[[ Stored data, beginning ]]
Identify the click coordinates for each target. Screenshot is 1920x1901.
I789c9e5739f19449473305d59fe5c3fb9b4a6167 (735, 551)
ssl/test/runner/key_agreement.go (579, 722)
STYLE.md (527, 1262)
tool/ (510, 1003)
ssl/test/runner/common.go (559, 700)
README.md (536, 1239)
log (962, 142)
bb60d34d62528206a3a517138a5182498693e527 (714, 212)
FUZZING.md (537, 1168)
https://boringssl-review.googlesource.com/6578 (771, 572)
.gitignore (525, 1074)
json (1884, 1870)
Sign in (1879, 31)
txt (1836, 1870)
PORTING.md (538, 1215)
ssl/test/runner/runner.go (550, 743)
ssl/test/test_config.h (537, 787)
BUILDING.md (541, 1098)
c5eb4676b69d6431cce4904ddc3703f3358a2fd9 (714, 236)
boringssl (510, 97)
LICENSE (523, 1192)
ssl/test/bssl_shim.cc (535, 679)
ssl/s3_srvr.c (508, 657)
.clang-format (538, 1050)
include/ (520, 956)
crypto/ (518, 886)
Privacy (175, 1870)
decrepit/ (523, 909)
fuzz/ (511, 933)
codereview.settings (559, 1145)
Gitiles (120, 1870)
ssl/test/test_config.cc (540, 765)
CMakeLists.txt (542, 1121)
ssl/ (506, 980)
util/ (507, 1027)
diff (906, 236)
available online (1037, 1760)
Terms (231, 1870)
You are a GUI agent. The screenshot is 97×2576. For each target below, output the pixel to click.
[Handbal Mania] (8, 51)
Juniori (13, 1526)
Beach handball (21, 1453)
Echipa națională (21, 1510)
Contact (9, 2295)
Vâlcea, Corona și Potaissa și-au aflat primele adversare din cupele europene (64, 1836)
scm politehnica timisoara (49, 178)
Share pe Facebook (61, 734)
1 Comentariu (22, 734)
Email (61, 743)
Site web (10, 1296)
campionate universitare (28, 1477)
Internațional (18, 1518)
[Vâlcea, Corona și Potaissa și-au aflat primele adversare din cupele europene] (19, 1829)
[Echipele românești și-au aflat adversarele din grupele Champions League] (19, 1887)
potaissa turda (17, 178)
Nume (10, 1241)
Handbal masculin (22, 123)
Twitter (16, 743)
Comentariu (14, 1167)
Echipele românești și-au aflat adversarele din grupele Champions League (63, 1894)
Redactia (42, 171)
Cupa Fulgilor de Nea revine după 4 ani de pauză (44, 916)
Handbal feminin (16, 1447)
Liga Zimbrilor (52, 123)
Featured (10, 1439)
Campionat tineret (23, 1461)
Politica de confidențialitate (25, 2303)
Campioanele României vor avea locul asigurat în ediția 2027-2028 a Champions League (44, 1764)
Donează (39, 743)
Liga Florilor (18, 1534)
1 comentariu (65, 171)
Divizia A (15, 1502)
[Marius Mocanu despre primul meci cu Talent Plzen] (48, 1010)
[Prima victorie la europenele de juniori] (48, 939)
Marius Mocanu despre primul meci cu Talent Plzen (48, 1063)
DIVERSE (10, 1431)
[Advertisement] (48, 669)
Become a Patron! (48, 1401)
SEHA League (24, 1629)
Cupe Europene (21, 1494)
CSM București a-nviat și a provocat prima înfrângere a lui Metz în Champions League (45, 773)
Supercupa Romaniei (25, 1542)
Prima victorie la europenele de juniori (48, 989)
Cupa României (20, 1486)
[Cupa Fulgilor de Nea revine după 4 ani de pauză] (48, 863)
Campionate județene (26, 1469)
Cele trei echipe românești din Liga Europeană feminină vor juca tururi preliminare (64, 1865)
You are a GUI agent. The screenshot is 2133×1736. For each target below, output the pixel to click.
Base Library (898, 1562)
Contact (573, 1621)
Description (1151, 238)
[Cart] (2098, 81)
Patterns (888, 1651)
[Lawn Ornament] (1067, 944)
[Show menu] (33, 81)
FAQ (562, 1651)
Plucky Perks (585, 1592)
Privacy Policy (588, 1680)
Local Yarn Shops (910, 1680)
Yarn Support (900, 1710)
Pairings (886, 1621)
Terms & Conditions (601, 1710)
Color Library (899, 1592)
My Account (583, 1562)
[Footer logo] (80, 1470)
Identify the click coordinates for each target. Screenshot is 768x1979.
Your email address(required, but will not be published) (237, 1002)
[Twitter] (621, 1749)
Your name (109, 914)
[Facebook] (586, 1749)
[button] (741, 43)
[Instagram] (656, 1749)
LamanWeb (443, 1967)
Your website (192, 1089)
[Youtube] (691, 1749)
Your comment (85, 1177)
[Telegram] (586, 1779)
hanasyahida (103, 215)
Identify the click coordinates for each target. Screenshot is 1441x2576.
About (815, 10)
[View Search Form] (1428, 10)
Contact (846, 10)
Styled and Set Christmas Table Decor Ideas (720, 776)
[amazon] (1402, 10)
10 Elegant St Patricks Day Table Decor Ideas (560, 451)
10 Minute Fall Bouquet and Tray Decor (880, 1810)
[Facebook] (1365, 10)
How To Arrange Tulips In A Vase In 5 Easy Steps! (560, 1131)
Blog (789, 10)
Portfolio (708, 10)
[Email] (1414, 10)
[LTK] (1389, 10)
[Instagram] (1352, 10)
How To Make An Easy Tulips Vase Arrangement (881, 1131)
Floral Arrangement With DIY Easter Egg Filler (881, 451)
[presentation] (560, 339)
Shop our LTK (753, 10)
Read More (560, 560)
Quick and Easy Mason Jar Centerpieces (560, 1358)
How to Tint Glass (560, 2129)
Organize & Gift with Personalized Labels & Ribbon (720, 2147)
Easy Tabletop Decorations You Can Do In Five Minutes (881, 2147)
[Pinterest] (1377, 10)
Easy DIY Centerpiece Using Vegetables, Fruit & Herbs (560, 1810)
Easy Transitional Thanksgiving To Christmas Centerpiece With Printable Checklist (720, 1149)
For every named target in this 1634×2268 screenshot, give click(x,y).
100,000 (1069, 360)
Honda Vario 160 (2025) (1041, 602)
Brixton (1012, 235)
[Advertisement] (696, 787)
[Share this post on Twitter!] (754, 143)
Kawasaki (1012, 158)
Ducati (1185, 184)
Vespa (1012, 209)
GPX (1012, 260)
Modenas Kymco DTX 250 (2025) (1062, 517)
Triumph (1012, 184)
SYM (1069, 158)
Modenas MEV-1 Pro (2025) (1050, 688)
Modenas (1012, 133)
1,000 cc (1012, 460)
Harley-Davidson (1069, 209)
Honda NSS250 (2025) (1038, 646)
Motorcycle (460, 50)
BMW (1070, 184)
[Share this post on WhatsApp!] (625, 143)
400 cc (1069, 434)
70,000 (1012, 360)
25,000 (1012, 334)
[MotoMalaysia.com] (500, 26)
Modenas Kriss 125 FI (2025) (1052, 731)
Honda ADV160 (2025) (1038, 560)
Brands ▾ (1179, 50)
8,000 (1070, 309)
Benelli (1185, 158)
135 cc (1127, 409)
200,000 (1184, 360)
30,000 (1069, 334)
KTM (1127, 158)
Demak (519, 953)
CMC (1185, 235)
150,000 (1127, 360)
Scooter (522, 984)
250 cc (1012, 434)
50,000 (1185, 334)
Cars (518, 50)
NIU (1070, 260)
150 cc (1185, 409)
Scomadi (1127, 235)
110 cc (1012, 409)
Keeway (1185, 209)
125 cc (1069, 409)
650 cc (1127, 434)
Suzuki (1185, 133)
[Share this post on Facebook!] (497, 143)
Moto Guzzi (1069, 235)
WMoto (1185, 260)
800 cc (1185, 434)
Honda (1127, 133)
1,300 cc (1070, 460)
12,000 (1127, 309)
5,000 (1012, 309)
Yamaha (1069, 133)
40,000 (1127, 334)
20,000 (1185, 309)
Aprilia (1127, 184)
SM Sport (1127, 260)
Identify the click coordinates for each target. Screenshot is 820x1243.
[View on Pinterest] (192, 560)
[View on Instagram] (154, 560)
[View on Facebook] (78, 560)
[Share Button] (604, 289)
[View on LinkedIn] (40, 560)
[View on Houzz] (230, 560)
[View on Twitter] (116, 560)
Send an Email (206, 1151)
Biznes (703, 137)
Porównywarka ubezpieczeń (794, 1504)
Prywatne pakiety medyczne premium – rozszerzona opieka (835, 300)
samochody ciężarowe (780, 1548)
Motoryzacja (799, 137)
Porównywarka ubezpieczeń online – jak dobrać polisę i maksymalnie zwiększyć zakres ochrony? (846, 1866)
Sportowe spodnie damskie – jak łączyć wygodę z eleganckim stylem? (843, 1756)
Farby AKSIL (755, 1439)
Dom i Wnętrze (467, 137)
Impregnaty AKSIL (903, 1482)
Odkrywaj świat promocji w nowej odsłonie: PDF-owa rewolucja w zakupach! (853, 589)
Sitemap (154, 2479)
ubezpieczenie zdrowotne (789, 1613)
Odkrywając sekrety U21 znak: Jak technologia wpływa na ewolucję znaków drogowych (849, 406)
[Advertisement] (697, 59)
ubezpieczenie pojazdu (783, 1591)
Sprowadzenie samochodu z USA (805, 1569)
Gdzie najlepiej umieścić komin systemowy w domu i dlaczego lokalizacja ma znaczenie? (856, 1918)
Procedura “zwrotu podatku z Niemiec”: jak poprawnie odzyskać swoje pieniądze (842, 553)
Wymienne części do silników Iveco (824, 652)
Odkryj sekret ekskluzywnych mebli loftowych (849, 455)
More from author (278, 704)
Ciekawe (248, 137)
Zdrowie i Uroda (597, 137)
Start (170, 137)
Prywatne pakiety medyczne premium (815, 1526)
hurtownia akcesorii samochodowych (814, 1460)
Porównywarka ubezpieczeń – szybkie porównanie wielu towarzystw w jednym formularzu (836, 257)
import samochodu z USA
[[ Stored data, end ]]
**Task directions:** One stretch of the lines above is wanted, from the line that contains "Send an Email (206, 1151)" through the line that contains "Porównywarka ubezpieczeń online". Output it exactly.

**Solution:**
Send an Email (206, 1151)
Biznes (703, 137)
Porównywarka ubezpieczeń (794, 1504)
Prywatne pakiety medyczne premium – rozszerzona opieka (835, 300)
samochody ciężarowe (780, 1548)
Motoryzacja (799, 137)
Porównywarka ubezpieczeń online – jak dobrać polisę i maksymalnie zwiększyć zakres ochrony? (846, 1866)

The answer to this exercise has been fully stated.